Un engagement chronophage
Ludovic Peguiron, syndic sortant de Bercher et directeur d'entreprise, quantifie l'ampleur de l'engagement : « Nous annonçons aux nouveaux candidats que c'est un minimum de 20% de mise à disposition en semaine pendant les heures de bureau. La tâche de syndic prend un peu plus de 50%. Un municipal qui veut s'impliquer, c'est 40% ».
Cette charge considérable explique pourquoi ce sont principalement des retraités, des cadres supérieurs ou des indépendants qui peuvent s'investir dans les exécutifs locaux. Une situation qui limite mécaniquement le vivier de candidats potentiels.
Des obstacles multiples
Séverine Evéquoz, du réseau vaudois Politiciennes.ch, identifie d'autres freins structurels : « Les problèmes des communes se complexifient. La politique est plus polarisée. Cette proximité avec la population rend peut-être plus difficile d'assumer ses responsabilités en tant qu'exécutif ».
L'absence de formation spécifique constitue un handicap supplémentaire. « Il n'y a pas de cursus qui vous amène à prendre ces fonctions. Dans certaines communes, il n'y a pas de parti pour vous amener de nouvelles compétences. Les gens se retrouvent un peu isolés », souligne-t-elle.
Des élections par défaut
Face à cette pénurie, certains citoyens se retrouvent élus malgré eux. C'est le cas de Stéphane Scheidegger, agriculteur devenu maire de Mettembert dans le Jura sans l'avoir vraiment choisi. « Après plusieurs demandes, j'ai finalement accepté de siéger comme conseiller, puis j'ai accepté la mairie. Quand un grand nombre de citoyens met ton nom dans les urnes, c'est quand même une reconnaissance », explique-t-il.

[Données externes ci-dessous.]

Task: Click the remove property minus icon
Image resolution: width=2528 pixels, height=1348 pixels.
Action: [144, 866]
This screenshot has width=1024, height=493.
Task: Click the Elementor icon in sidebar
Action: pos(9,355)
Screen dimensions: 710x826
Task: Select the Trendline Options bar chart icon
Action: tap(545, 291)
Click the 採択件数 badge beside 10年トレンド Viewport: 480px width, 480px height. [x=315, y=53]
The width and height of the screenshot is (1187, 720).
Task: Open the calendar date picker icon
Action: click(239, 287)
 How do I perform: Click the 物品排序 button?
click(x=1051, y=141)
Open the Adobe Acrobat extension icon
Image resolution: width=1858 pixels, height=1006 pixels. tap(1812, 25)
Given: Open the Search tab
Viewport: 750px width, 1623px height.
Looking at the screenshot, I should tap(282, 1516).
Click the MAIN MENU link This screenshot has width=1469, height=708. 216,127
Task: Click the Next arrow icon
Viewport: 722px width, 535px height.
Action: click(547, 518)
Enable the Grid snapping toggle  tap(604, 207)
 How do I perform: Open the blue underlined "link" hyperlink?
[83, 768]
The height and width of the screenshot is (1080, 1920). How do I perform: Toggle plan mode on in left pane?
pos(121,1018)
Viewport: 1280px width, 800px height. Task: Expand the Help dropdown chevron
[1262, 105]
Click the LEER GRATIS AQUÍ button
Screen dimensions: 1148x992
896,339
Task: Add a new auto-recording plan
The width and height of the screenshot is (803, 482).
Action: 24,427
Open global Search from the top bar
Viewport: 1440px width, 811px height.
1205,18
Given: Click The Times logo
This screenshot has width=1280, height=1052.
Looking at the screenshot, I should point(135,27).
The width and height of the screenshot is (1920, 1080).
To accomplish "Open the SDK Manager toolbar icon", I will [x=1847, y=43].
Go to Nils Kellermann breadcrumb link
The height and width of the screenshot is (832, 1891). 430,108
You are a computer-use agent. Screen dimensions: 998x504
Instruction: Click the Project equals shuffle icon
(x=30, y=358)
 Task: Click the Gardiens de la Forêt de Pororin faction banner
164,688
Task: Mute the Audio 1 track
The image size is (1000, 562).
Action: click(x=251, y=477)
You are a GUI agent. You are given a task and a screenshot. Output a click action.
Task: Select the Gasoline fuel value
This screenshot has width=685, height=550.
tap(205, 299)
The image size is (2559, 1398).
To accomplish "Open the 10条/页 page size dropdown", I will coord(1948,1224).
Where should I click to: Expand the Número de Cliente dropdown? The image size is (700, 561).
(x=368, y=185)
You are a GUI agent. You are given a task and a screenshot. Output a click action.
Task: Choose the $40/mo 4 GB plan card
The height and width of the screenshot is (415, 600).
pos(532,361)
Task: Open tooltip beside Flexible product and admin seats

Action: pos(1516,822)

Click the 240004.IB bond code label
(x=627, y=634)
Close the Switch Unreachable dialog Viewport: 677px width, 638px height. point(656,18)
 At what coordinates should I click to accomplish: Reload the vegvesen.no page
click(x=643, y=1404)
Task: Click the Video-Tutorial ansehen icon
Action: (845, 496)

L'exemple positif des communes plus importantes
Paradoxalement, les communes plus importantes comme Corminboeuf disposent de plus de candidats que de sièges. Anne-Elisabeth Nobs, qui quitte l'exécutif après 20 ans dont dix comme syndique, témoigne de son enthousiasme : « C'est super passionnant de voir qu'il y a du concret qui sort. Des salles de classe à construire, un accueil extrascolaire à mettre en place ».
La différence réside souvent dans l'existence d'une équipe administrative solide qui allège la charge des élus.
Un avenir incertain
Moranne Roulier, malgré son retrait, reste lucide sur l'avenir : « Ça va être de plus en plus compliqué de trouver des candidats pour des petites communes. Je ne pense pas que c'est viable à long terme. Beaucoup vont partir sur des fusions ».
Si aucun élu n'accepte son mandat à Villars-Epeney, le village pourrait être mis sous régie cantonale, une perspective qui interroge sur la pérennité de notre modèle démocratique local.
Cette crise révèle un défi majeur pour la démocratie suisse : comment préserver l'engagement citoyen qui fait la richesse de notre système politique tout en s'adaptant aux réalités contemporaines ? La réponse nécessitera probablement une réflexion approfondie sur les structures, la formation et l'accompagnement des élus locaux.